◆ **Short task**
Copy the listing lines below word for word, beginning with the line containing "will (x=165, y=45)." and continuing through the line containing "tap(411, 347)".
···
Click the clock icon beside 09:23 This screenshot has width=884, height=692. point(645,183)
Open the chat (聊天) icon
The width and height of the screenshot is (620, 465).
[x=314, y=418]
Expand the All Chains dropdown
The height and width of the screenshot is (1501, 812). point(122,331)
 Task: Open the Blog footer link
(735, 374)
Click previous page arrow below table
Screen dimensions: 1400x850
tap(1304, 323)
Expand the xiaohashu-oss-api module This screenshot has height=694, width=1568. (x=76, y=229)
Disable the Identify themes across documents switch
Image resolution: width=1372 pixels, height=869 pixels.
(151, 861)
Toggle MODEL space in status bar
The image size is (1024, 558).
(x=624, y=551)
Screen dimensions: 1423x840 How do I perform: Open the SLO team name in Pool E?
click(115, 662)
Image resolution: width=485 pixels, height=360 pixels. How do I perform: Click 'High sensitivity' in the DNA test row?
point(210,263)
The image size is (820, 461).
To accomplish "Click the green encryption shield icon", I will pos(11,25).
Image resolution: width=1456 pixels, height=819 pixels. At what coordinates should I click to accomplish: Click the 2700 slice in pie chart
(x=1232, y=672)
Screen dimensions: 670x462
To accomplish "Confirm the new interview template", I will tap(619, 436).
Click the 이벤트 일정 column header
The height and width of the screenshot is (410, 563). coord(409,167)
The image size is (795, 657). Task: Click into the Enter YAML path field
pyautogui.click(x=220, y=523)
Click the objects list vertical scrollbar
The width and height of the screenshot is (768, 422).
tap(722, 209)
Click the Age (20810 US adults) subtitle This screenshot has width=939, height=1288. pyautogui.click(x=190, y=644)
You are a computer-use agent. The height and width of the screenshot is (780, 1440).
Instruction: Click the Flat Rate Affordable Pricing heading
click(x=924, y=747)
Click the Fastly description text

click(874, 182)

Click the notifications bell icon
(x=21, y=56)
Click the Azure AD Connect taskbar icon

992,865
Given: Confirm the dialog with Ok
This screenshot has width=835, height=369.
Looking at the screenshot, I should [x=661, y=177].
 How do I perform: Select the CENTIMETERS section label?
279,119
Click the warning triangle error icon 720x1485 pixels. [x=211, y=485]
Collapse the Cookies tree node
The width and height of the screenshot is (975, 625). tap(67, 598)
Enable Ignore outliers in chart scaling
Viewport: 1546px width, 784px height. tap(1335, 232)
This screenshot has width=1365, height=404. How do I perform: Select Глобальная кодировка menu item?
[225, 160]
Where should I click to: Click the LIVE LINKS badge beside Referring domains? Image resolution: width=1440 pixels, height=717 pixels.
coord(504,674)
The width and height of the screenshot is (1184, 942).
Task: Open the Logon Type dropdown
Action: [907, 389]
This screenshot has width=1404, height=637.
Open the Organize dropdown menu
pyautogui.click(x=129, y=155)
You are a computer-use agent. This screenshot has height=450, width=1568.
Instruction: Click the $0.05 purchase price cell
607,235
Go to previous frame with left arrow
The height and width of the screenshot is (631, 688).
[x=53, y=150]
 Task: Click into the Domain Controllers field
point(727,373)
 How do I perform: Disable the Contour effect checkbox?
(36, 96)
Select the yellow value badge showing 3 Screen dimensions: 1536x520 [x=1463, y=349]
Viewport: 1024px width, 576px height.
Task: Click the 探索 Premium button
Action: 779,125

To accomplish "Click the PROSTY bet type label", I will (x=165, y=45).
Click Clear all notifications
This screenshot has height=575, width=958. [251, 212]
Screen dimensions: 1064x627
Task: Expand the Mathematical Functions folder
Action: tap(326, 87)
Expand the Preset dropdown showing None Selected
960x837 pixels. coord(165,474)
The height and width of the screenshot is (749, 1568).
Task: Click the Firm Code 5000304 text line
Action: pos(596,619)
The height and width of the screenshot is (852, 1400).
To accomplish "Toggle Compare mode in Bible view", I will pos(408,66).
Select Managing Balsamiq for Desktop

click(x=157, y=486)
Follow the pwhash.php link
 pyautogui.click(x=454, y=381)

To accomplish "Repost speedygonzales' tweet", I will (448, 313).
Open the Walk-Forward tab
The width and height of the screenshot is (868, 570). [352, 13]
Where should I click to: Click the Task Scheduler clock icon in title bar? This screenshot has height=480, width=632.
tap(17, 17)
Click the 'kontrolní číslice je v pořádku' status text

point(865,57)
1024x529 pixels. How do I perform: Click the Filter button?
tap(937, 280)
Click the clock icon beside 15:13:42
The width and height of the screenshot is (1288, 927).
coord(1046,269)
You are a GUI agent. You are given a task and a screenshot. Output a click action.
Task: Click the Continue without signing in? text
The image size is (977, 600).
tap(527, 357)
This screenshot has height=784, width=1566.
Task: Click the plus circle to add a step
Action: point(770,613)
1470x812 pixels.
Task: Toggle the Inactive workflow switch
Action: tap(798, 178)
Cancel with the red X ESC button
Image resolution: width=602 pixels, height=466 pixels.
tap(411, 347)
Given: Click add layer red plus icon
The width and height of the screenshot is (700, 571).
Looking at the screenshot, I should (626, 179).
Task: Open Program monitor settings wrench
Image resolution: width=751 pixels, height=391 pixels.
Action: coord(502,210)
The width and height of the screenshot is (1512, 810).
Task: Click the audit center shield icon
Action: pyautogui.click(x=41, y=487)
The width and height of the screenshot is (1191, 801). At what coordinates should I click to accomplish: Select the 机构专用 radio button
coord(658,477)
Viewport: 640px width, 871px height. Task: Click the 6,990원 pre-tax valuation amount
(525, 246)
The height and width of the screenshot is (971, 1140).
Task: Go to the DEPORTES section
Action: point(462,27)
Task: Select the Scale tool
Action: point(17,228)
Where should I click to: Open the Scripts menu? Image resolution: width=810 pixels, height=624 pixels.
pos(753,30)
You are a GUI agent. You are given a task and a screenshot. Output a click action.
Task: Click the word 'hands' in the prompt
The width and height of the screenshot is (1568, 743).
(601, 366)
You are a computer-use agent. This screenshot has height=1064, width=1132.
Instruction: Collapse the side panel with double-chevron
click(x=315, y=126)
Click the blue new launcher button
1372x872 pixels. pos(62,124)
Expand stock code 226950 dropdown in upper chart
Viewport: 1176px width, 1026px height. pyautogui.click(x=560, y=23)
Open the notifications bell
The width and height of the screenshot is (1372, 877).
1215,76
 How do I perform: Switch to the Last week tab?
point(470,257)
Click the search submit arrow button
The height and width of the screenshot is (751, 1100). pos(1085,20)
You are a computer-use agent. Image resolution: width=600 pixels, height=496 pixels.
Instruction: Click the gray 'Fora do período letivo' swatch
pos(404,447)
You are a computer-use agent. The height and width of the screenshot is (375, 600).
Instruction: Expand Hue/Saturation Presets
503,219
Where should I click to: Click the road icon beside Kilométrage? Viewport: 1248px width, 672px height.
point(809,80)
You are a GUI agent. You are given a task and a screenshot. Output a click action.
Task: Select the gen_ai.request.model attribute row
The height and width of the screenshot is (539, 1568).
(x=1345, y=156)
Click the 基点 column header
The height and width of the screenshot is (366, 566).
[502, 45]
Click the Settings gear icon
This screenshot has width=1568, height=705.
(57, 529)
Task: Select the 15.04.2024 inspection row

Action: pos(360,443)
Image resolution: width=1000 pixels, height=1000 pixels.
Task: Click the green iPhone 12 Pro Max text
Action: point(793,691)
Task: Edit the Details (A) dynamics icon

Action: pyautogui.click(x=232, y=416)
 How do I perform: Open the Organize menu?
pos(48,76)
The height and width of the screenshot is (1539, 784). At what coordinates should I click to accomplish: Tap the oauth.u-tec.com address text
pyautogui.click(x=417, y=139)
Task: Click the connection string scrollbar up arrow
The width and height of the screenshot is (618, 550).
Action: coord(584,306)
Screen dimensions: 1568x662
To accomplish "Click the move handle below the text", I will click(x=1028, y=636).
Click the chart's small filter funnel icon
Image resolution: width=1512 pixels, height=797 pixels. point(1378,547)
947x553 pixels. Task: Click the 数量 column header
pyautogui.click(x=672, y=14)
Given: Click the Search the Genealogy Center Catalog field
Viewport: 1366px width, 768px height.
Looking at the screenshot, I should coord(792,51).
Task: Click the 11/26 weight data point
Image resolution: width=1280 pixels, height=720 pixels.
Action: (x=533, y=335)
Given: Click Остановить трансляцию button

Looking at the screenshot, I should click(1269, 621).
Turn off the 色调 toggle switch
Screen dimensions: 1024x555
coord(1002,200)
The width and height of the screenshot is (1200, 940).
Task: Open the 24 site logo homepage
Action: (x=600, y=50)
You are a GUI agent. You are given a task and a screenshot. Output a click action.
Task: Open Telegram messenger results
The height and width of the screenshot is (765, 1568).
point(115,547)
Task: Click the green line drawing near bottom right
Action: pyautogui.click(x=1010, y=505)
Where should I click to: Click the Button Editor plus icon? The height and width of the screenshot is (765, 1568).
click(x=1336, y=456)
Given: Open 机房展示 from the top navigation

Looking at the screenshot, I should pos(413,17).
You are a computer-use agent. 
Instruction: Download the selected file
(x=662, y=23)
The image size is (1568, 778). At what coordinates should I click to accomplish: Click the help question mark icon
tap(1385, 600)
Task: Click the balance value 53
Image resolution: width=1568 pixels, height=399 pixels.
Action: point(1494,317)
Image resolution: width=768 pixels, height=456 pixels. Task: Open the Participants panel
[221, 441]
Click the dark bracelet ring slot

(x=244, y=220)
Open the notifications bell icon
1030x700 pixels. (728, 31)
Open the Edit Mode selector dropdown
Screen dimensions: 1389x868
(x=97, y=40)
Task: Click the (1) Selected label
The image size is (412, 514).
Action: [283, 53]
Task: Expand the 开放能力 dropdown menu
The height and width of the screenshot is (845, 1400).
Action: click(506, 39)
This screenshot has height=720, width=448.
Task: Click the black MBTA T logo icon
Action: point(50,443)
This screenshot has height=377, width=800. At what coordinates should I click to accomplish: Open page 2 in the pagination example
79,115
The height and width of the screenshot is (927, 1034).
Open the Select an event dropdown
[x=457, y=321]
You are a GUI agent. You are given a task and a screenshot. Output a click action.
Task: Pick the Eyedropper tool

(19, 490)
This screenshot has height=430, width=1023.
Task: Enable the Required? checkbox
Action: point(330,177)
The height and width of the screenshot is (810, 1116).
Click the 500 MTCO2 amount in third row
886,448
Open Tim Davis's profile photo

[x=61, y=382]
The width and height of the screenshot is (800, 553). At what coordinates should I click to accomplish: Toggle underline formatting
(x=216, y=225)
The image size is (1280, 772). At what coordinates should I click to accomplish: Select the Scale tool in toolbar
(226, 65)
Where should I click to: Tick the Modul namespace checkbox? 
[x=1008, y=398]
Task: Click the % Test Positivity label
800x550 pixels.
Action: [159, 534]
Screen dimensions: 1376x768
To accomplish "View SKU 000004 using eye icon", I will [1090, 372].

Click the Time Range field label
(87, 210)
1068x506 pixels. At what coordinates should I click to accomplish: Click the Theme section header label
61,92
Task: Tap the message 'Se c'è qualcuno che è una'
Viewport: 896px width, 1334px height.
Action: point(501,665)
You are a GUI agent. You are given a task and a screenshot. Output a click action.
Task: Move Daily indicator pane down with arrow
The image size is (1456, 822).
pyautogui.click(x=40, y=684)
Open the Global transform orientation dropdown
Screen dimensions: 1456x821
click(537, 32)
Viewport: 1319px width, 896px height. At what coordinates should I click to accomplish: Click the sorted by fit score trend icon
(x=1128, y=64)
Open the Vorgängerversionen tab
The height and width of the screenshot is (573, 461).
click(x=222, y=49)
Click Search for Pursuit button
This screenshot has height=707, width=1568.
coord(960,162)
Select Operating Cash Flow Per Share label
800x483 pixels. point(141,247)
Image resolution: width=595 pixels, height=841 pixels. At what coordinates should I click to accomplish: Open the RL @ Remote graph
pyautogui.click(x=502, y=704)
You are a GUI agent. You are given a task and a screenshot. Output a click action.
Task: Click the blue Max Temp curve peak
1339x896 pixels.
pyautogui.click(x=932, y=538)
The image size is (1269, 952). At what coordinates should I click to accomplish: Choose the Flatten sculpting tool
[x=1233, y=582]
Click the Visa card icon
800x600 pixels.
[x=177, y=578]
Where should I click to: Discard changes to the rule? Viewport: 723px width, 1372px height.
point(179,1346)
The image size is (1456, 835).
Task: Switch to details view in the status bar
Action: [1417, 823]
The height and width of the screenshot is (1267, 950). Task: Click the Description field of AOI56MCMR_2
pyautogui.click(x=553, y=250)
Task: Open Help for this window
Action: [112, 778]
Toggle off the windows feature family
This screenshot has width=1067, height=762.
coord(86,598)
···
◆ **Answer to this task**
To accomplish "Click the PROSTY bet type label", I will (x=165, y=45).
Click Clear all notifications
This screenshot has height=575, width=958. [251, 212]
Screen dimensions: 1064x627
Task: Expand the Mathematical Functions folder
Action: tap(326, 87)
Expand the Preset dropdown showing None Selected
960x837 pixels. coord(165,474)
The height and width of the screenshot is (749, 1568).
Task: Click the Firm Code 5000304 text line
Action: pos(596,619)
The height and width of the screenshot is (852, 1400).
To accomplish "Toggle Compare mode in Bible view", I will pos(408,66).
Select Managing Balsamiq for Desktop

click(x=157, y=486)
Follow the pwhash.php link
 pyautogui.click(x=454, y=381)

To accomplish "Repost speedygonzales' tweet", I will (448, 313).
Open the Walk-Forward tab
The width and height of the screenshot is (868, 570). [352, 13]
Where should I click to: Click the Task Scheduler clock icon in title bar? This screenshot has height=480, width=632.
tap(17, 17)
Click the 'kontrolní číslice je v pořádku' status text

point(865,57)
1024x529 pixels. How do I perform: Click the Filter button?
tap(937, 280)
Click the clock icon beside 15:13:42
The width and height of the screenshot is (1288, 927).
coord(1046,269)
You are a GUI agent. You are given a task and a screenshot. Output a click action.
Task: Click the Continue without signing in? text
The image size is (977, 600).
tap(527, 357)
This screenshot has height=784, width=1566.
Task: Click the plus circle to add a step
Action: point(770,613)
1470x812 pixels.
Task: Toggle the Inactive workflow switch
Action: tap(798, 178)
Cancel with the red X ESC button
Image resolution: width=602 pixels, height=466 pixels.
tap(411, 347)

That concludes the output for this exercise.